Паруса размахнулись, и ладья, разбрызгивая волны, полетела по морю.
«Счастливого пути вам, други! — думал оставшийся новогородец на берегу. — Спешите: ветер изменчив, и злодейство не теряет минут. Кто знает, на избавление или на бесплодную месть вы спешите».
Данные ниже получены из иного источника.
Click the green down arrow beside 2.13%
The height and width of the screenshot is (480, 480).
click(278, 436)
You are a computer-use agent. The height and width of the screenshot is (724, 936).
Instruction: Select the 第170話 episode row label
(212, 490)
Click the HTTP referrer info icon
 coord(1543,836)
Скован, как злодей, осужден, как преступник, лежал Эвальд на полу в одной из башен аренсбургских. Неумолкающая тоска грызла его сердце, и все насмешливые воспоминания счастия и все жестокие ощущения души будто нарочно роились в воображении, чтобы отравить последние минуты жизни. Пять дней тому назад он был счастливейшим человеком в свете. Увенчан молвою, отличен гермейстером, почтен равными себе, спешил Эвальд в объятия прелестной супруги и друзей, ему обязанных. А теперь… о боже мой, боже мой! Кто испытал вдруг столько душевных и вещественных несчастий! Обманут другом, изменен женою, безвозвратно оклеветан, очернен пред рыцарством, перед потомками, осужден беззаконно и безвинно на гибель, на смерть, на казнь!..
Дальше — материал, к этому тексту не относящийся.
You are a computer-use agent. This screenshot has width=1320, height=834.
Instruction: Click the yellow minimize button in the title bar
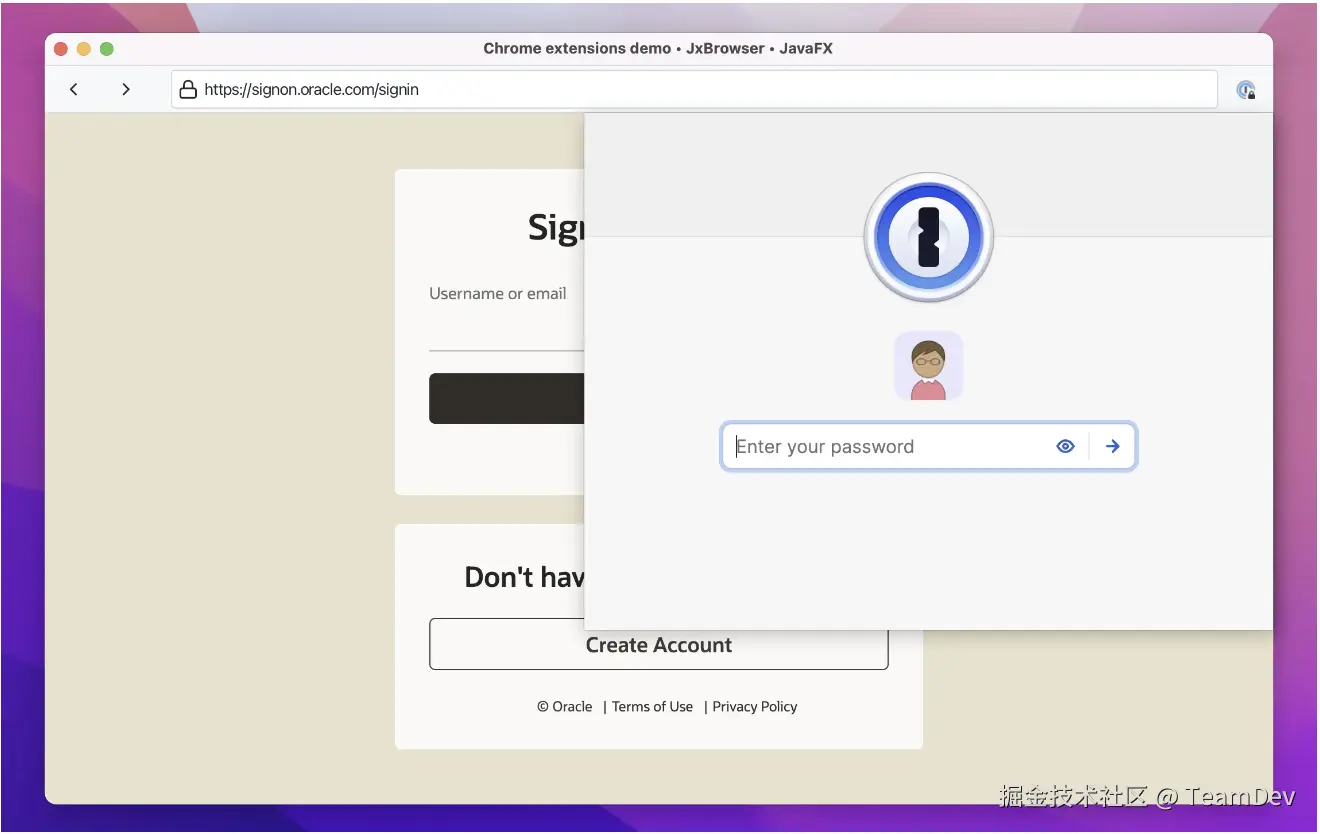[x=84, y=47]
«Умереть легко, — думал он, — но умереть на поле чести или на ложе предков, не на плахе потаенного палача, на которой не застыла еще кровь какого-нибудь бездельника. Погибнуть столь внезапно, оставить без награды лучших друзей, без отмщения злейших врагов!.. Умереть так темно, что ни один наследник, даже для виду, не придет поплакать на прах мой… Его развеет ветр, размоют волны и хищные птицы разнесут по лесам и болотам… О, это ужасно, это нестерпимо!»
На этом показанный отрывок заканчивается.